§ **SUPPLIED MATERIAL**:
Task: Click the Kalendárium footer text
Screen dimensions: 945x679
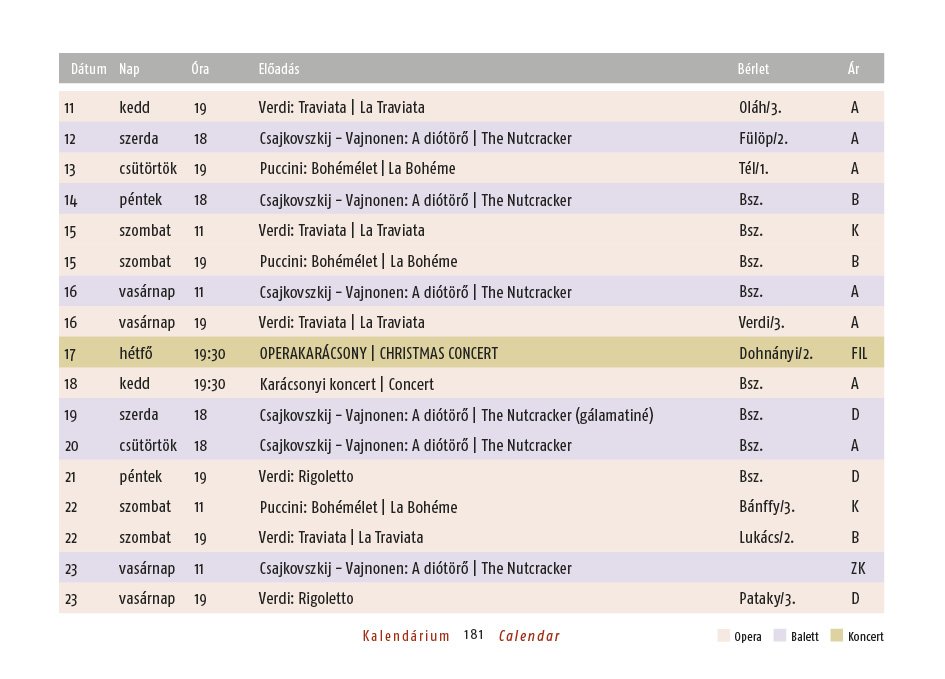Action: point(406,636)
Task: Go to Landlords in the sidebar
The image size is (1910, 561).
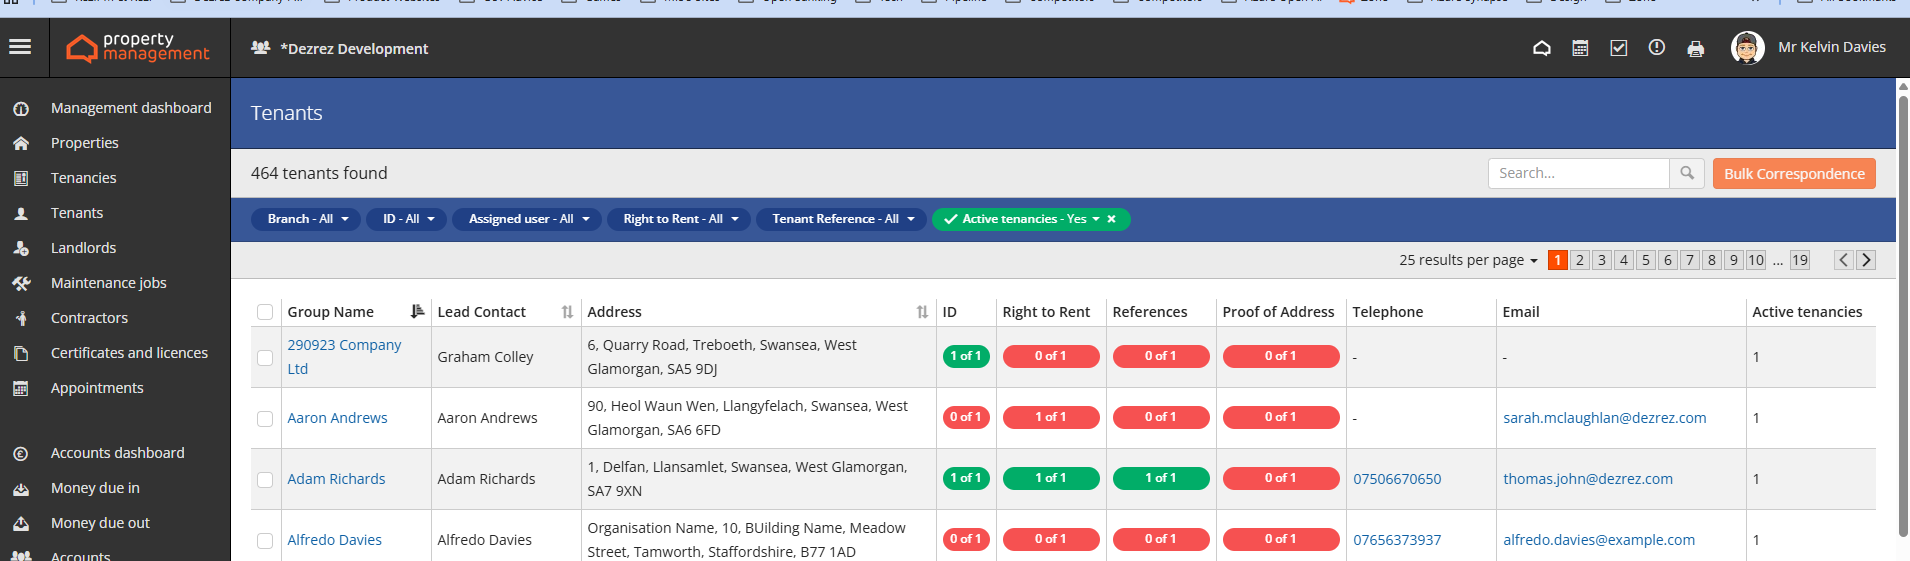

§ **EXERCISE DIRECTIONS**: Please repeat every line of the records above word for word, leaving the pictures out.

§ **FINAL RESULT**:
Task: Click the Kalendárium footer text
Screen dimensions: 945x679
Action: point(406,636)
Task: Go to Landlords in the sidebar
The image size is (1910, 561).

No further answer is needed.